As delineated above, the aforesaid two counter claims which were considered and decided by the arbitrator in the present case alongwith several other disputes as raised by the respondent and subject matter of the present reference were referred by the appointing authority namely the Managing Director of the petitioner to the sole arbitration of Shri M.C Johari, by letter dated 15.7.1987. Shri M.C.Johari entered upon the reference and was in the process of hearing the said reference when the petition under Section 20 of the Arbitration Act was filed by the respondent in this court. By order dated 20.2.1991 this court directed that all the 12 disputes as raised in the petition by the respondent be referred to the sole arbitrator to be appointed by the appointing authority.
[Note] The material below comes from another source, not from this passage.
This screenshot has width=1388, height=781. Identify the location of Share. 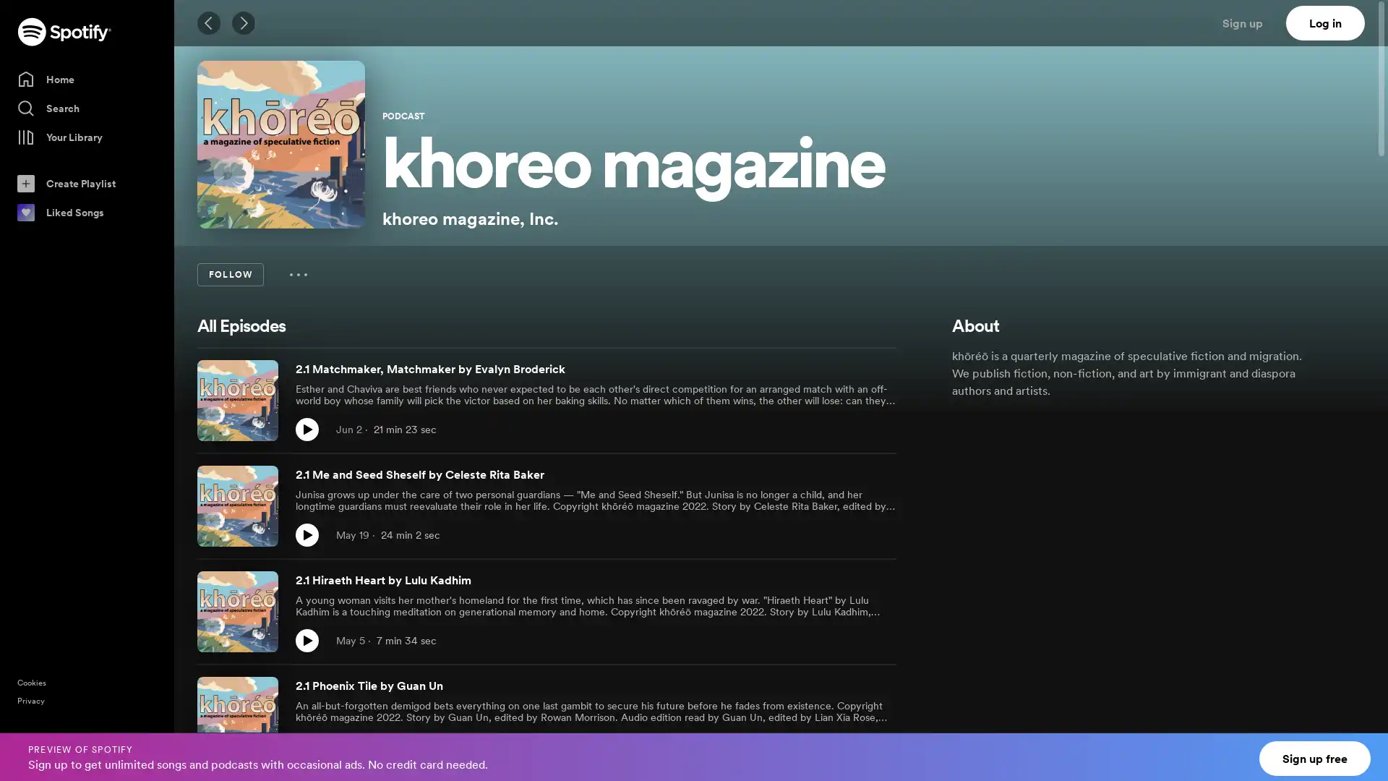
(853, 429).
In pursuance of the said direction the appointing authority referred all the claims of the respondent to Shri B.K.Sharma alongwith the two counter claims which were already referred by the appointing authority to Shri M.CJohari for adjudication. Since the two counter claims as raised by the petitioner were already referred to the arbitrator it cannot be said that the said two disputes were not pending for arbitration. Some of the disputes which were also referred by the High Court to the arbitrator already stood referred to the arbitrator alongwith the said counter claims. The said disputes alongwith the counter claims which were part of the reference earlier made on 15.7.1987 were clubbed together and referred to the sole arbitration of Shri B.K.Sharma. In my considered opinion, the facts of the decision cited by the counsel for the respondent and the present case are distinguishable. In the said cases the claims which were not referred to the arbitrator by the court were held to be not arbitrable. In Orissa Mining ease (supra), it was held that when an agreement is filed in court and an order of reference is made under section 20(4) then the claim as a result of the order of reference is limited to a particular relief and that the arbitrator cannot enlarge the scope of the reference and entertain fresh claims without a further order of reference from the court. The same is however, not the case in the present case as in the present case the disputes relating to counter claims of the petitioner were already before the Arbitrator and therefore, not fresh claims and were

pending for decision before the arbitrator before application under Section 20 was filed, and therefore, arbitrable and the same having been brought and clubbed together and decided in the same proceedings cannot be held to be beyond the jurisdiction of the arbitrator. The said counter claims of the petitioner and some claims of the respondent were referred to an arbitrator for adjudication and the decision and pending for decision when a separate order was passed by the High Court for referring some more disputes to the arbitrator. All the disputes were clubbed together and were referred to one arbitrator for the sake of convenience and decision in one proceeding. The arbitrator in deciding the said counter claims did not exceed his jurisdiction and therefore, no interference is called for with the award on that count.

12. The arbitrator, after considering the evidence on record found that the aforesaid claim is justified. The aforesaid finding was arrived at after consideration of the evidence on record on appreciation of which it was found that the respondent themselves could execute the work in respect of 18% only within 11 months and the rescission of the contract was found to be valid. It was also held that the petitioner was entitled to get the balance work executed under clause 3 of the contract agreement on the risk and cost of the respondent. The aforesaid claim was also found to be justified. No error apparent on the face of the record could be pointed by the respondent and therefore, no interference is called for with regard to the aforesaid award. The objection stands rejected.

13. In the result the award passed by the arbitrator is made a Rule of the Court. Decree in terms of the award is passed. Decree sheet be drawn up in terms of the award. The petitioner shall also be entitled to interest @ 12% per annum on the amount from the date of the award till realisation, in terms of the provisions of Section 29 of the Arbitration Act.